Green Card holders are Legal Permanent Residents, and Immigrant visas allow the holder to have what is known as Dual Intent. That is, they can be on a visa AND have an intent to stay in the U.S.
For everyone else, unless you can clearly demonstrate that you have intent to return home, you intend to adhere to the conditions of your visa, or if you have some legal or immigration skeletons in the closet, you may well find yourself on the next flight back to your original destination.
Under an Administration that is hardening existing Immigration Laws and creating policies to protect its borders further, it is essential for Aussies on non-immigrant visas to have well-prepared paperwork and clearly articulate their intentions of returning home arriving at a U.S. border.
It is also important to note that changing your visa status within 90 days of arriving in the U.S. can be interpreted as “misrepresentation.” This would be applicable if you married a U.S. citizen and applied for a Green Card, i.e., change of status. This is very different from leaving the USA after a visit on an ESTA or B-1,2 visa, successfully applying for an E-3 visa, and returning on a new E-3 visa within 90 days.
Having stated that, and for the record, with the exceptions of Green Card holders or Aussies on Immigrant visas, “Moving” in the context of this book means having a finite stay in the U.S. on a non-immigrant work visa, all of the time intending to return to Australia.
Moving to America from Australia – Keeping it Brief
Naturally, this document would end up looking like a set of encyclopedias if we documented ALL of the challenges Australians face when moving to America from Australia. Understanding the US tax system alone could fill several volumes.
Further, addressing every day to day challenges such as where to get Broadway tickets or where to find Aussie products or coffee shops could fill four or five chapters alone. These topics have been well documented in hundreds of blogs and news articles – some of them on this website – so a quick Google will get you your answer in less than a second!
In 2016 we launched our own Private Social Network leveraging Microsoft Yammer. This private network is for members only of the Australian Community, and it connects you to more than 1,000 other professional Australians, as well as the collective knowledge of all members.
It contains the largest private Australian knowledge base in the U.S., with more than three dozen communities containing the collective wisdom of our members through conversations ranging from Accounting to Visas. It also contains our Employment Group, which is a unique service we offer to members.
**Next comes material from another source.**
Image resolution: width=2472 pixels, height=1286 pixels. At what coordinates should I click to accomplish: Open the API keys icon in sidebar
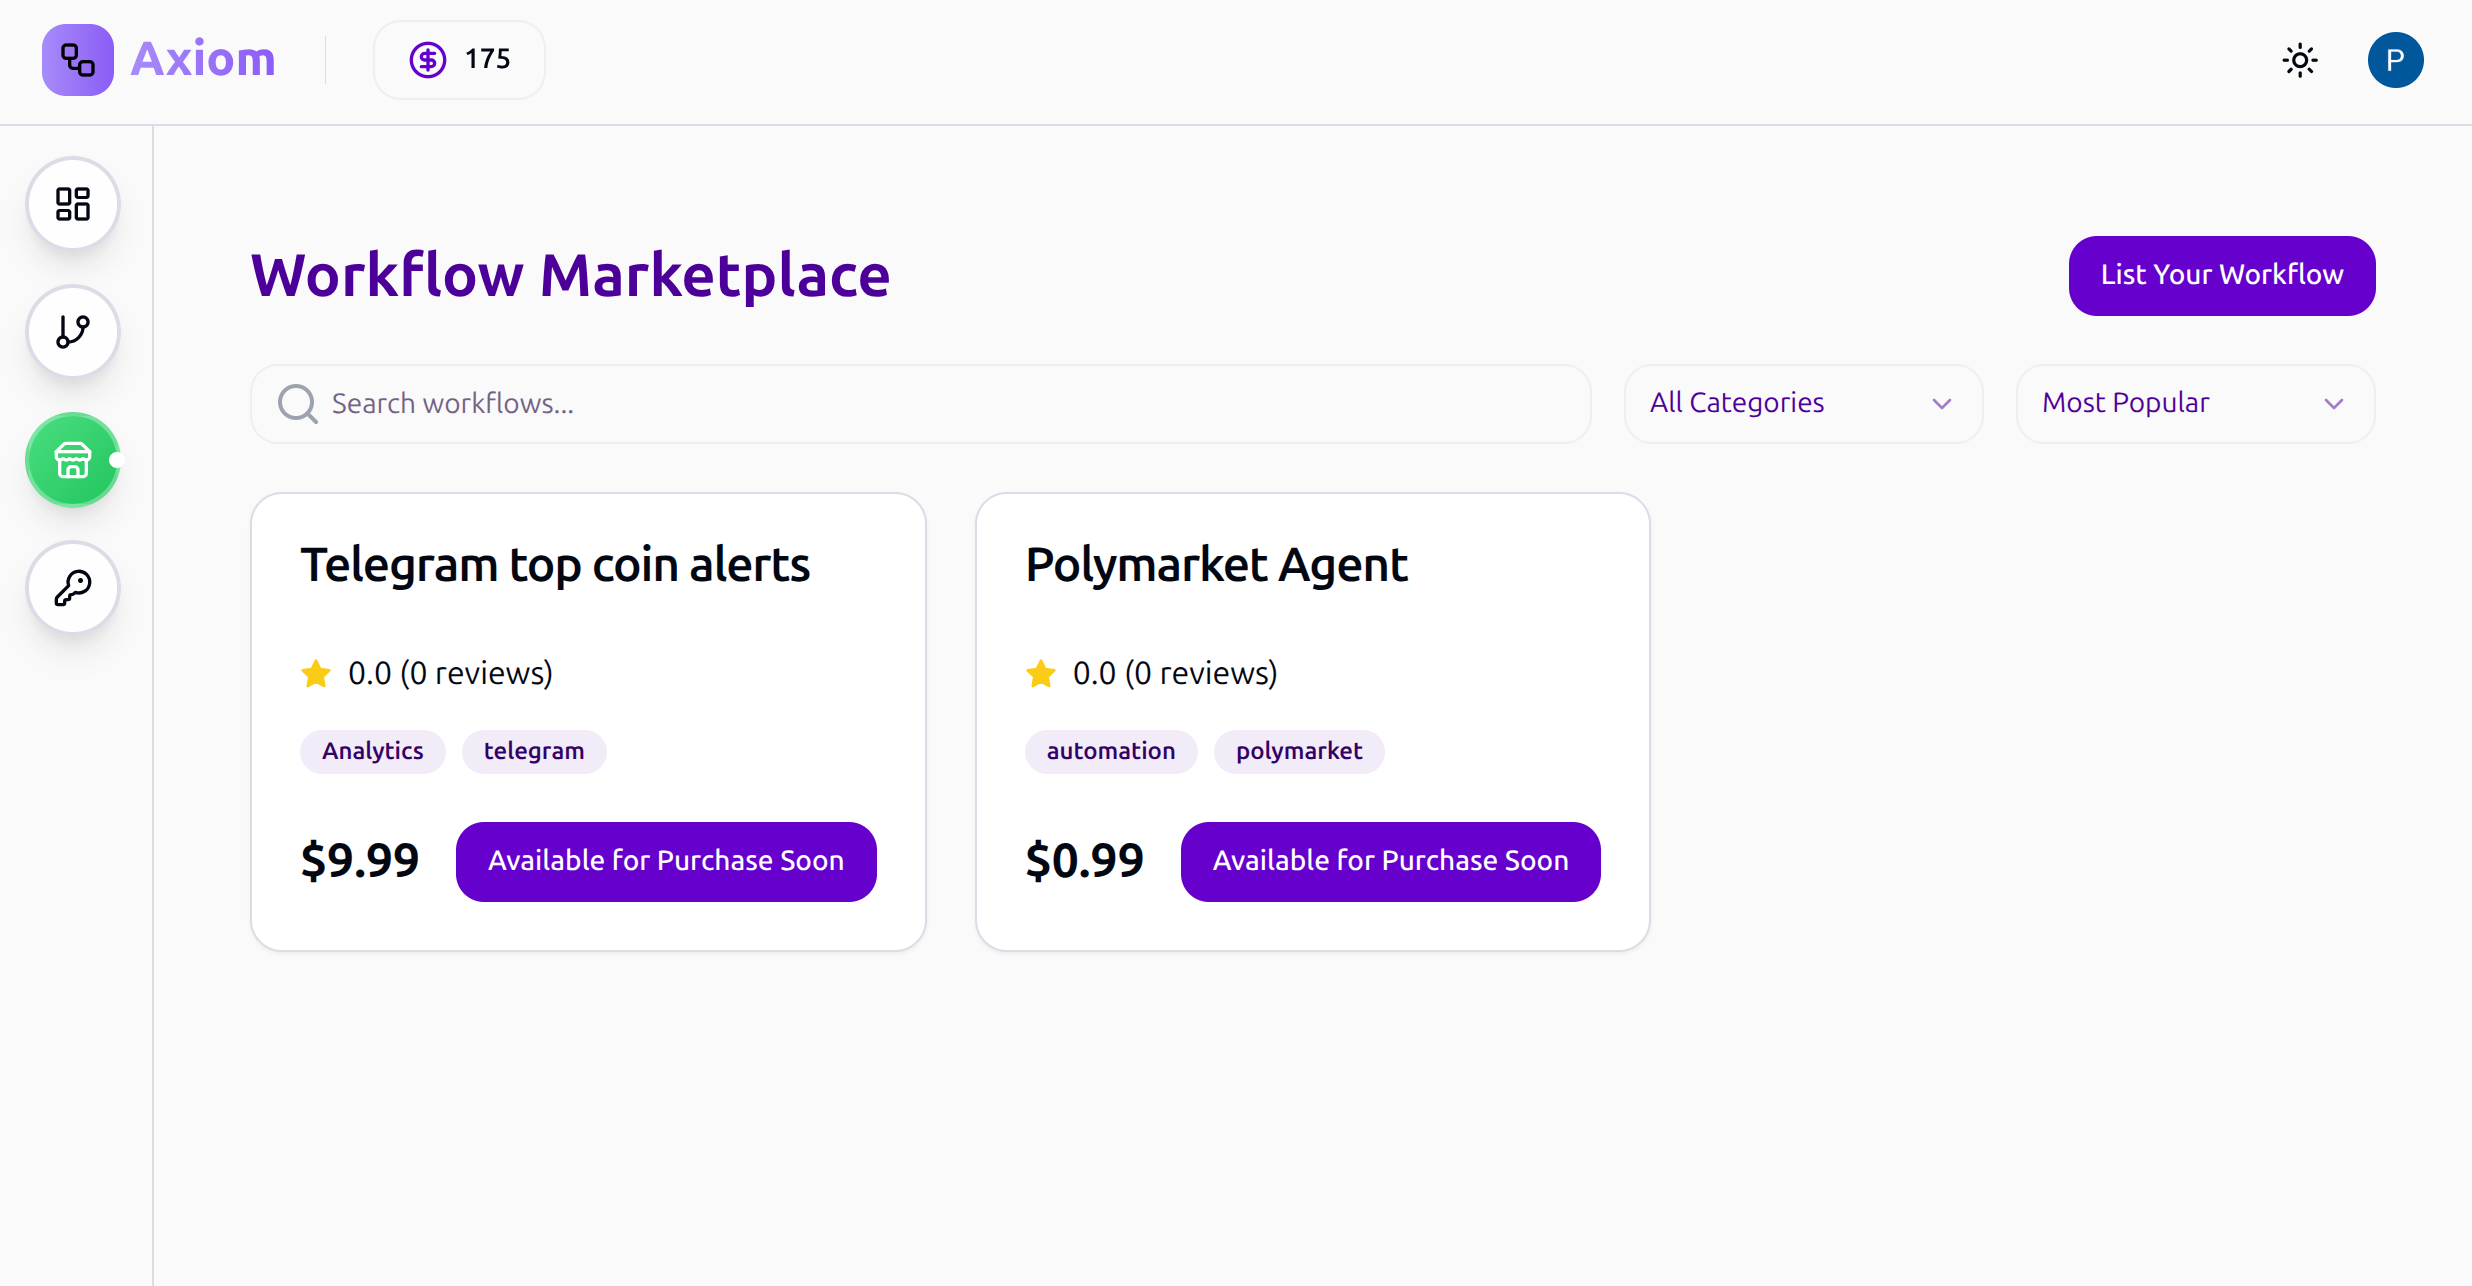[73, 588]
Our Community Job Fair v3.0 is open to ALL Australians who are physically present in New York. It is designed to connect Australians to Recruiters and Employers looking to fill professional positions eligible for the E-3 visa. In conjunction with our Employment Group, we offer a unique solution in finding jobs in the USA for Australians.
Our Private Social Network connects Australians in Real Time
Books are a great reference. However, you cannot ask them a question. Our private Yammer network has Australian Friendly Professionals who offer recruiting, taxation, legal, immigration, and other important business services in areas where you may need assistance now or further down the road. These professionals have a track record of assisting our members.
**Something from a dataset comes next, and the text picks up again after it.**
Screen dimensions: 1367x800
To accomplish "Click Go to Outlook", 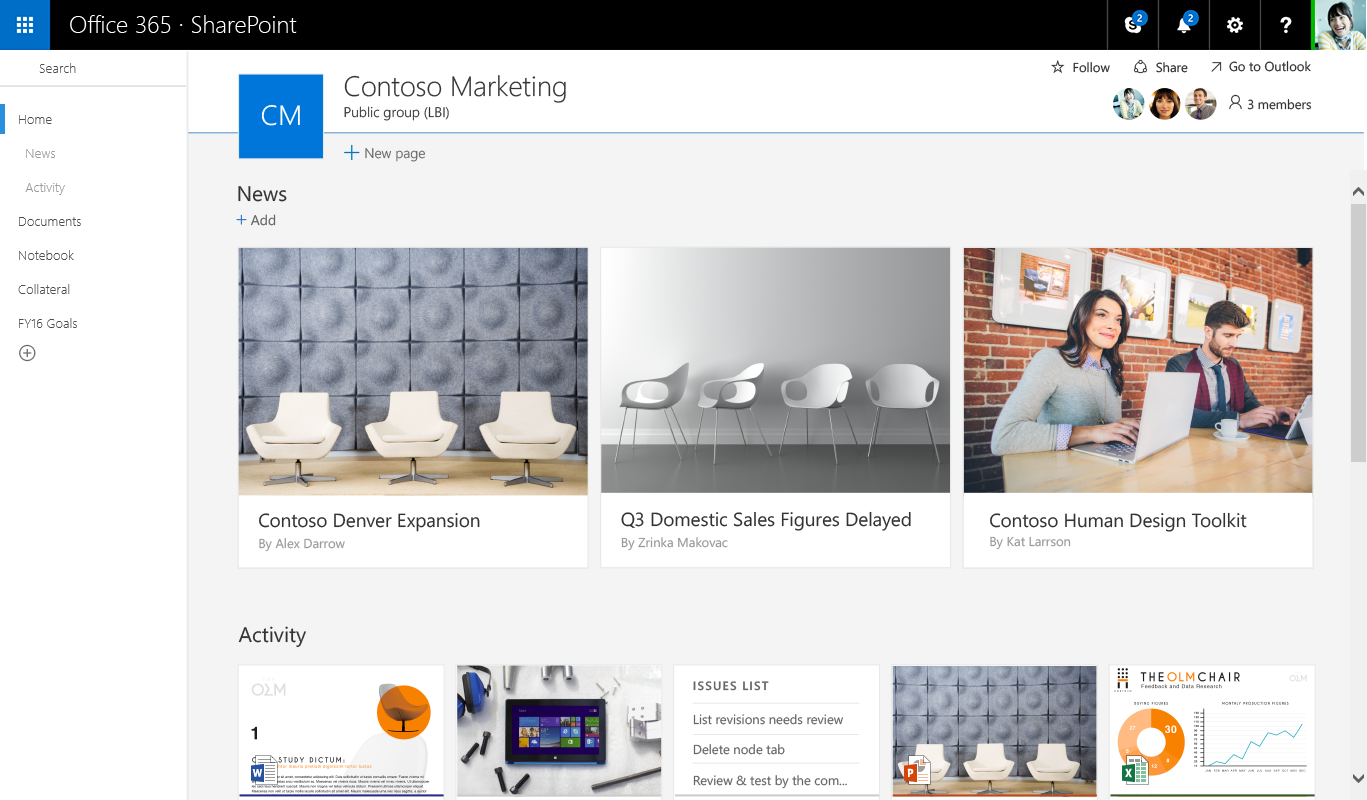I will click(x=1261, y=67).
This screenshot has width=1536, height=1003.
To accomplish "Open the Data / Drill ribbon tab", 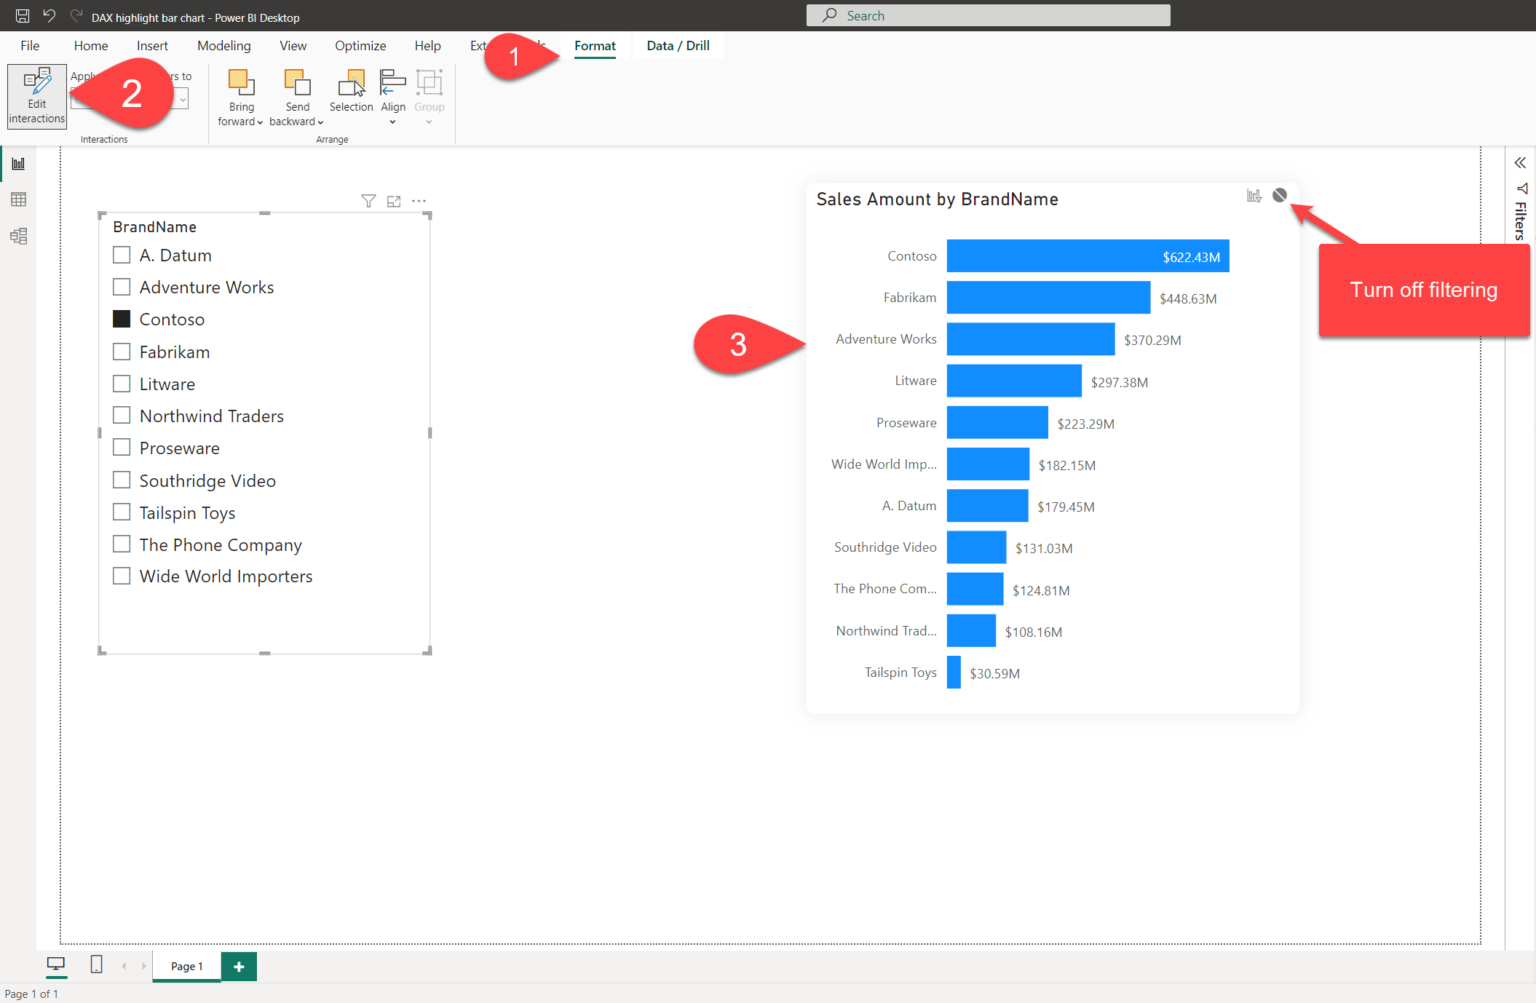I will pyautogui.click(x=678, y=46).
Unlike single Facebook and LinkedIn Groups where you (annoyingly) receive updates on every post, Yammer groups are based on Interest, Location, and Industry. Joining the most relevant groups is easy, and you only receive alerts for the groups you join – which keeps email to a minimum.
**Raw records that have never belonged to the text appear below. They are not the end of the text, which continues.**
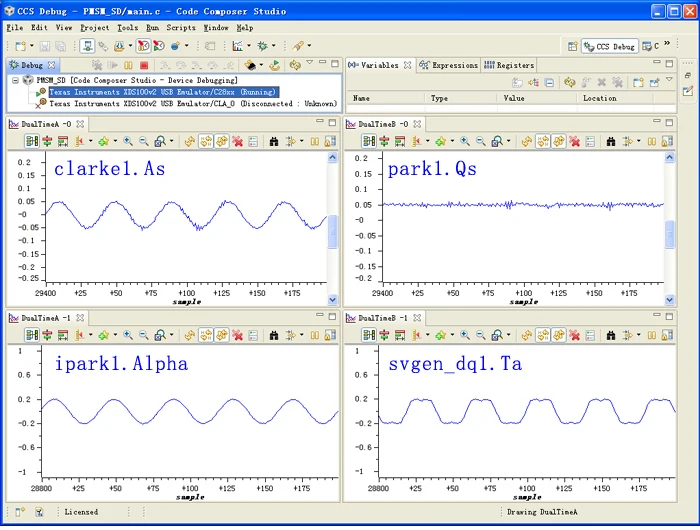Open the new file dropdown arrow in main toolbar
The image size is (700, 530).
click(32, 46)
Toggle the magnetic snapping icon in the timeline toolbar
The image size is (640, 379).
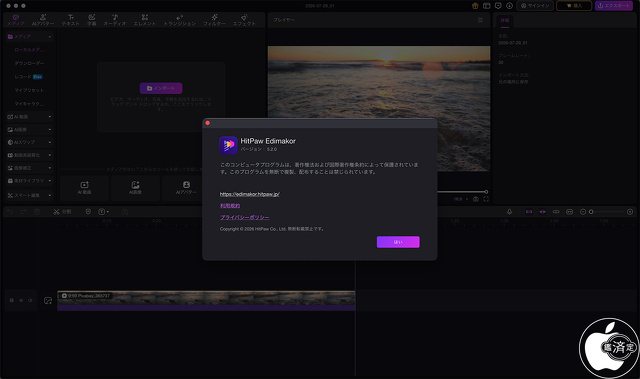[529, 212]
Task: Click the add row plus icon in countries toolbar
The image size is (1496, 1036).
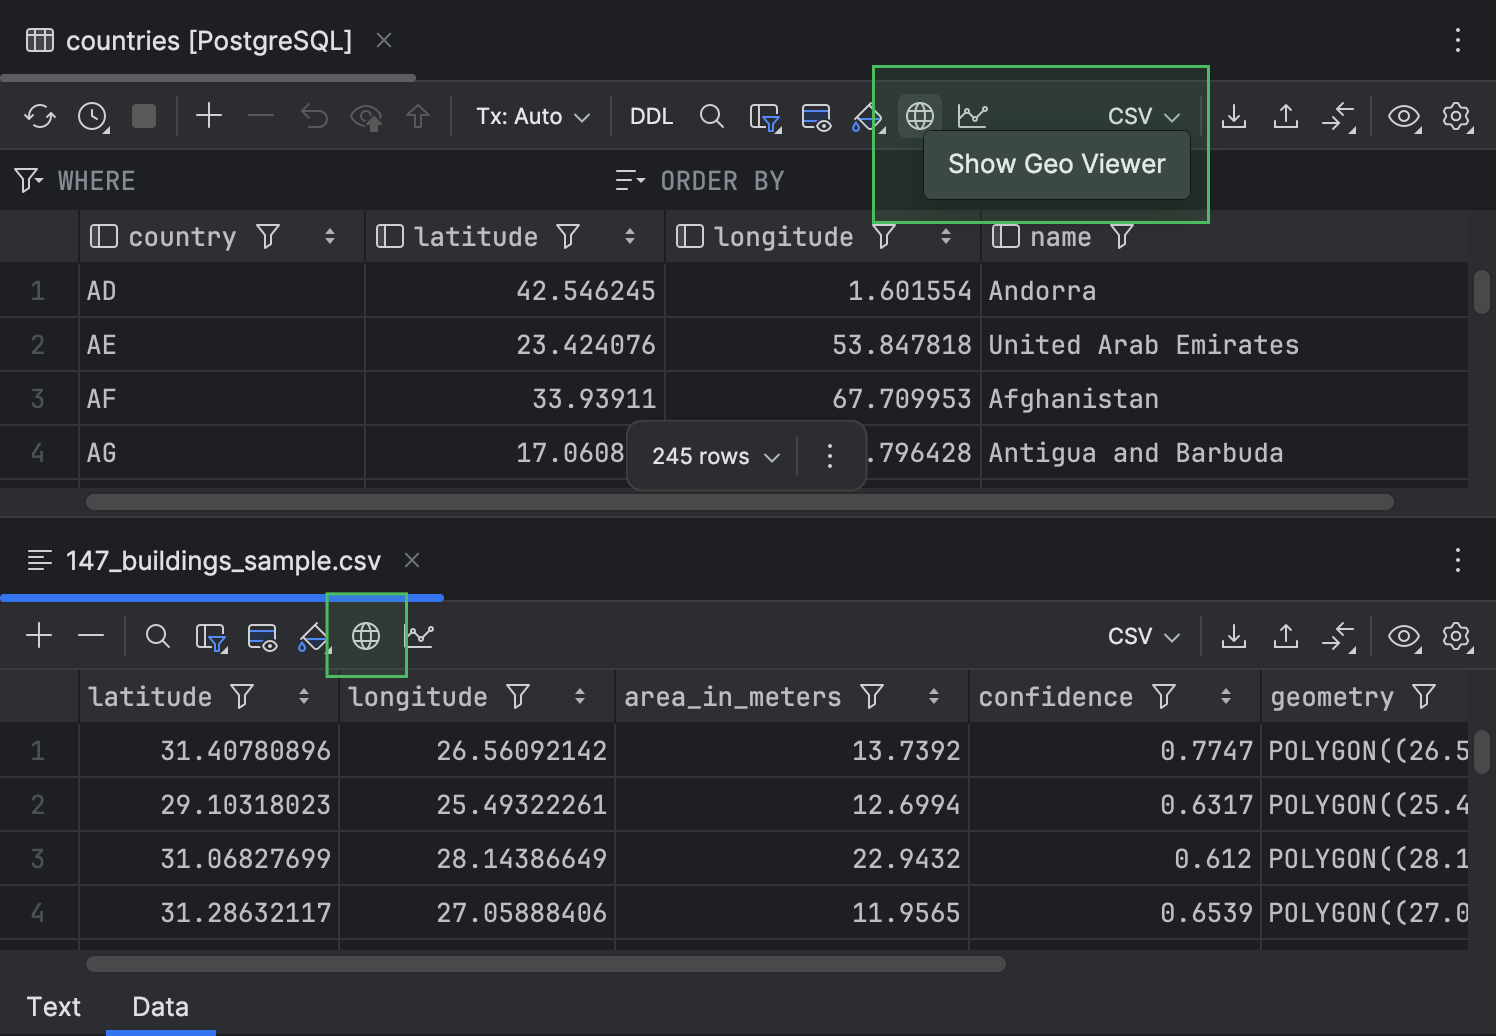Action: [x=209, y=117]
Moving to the US for Aussies outlines how to overcome some of the more common challenges of moving to America from Australia. Our private social network gives you access to the collective knowledge of other Australians living in America.
Do not believe everything you read on social media. Much of what is out there in the blogosphere is hearsay. Further, what may have worked for one, may not work for another. If you follow bad advice, you could be denied a visa and or entry into the US.
Be wary of what you post on social media. It is now quite common for Australians to be denied visas, as well as entry into the US, based on posts that indicate Immigrant intent including posts seeking work!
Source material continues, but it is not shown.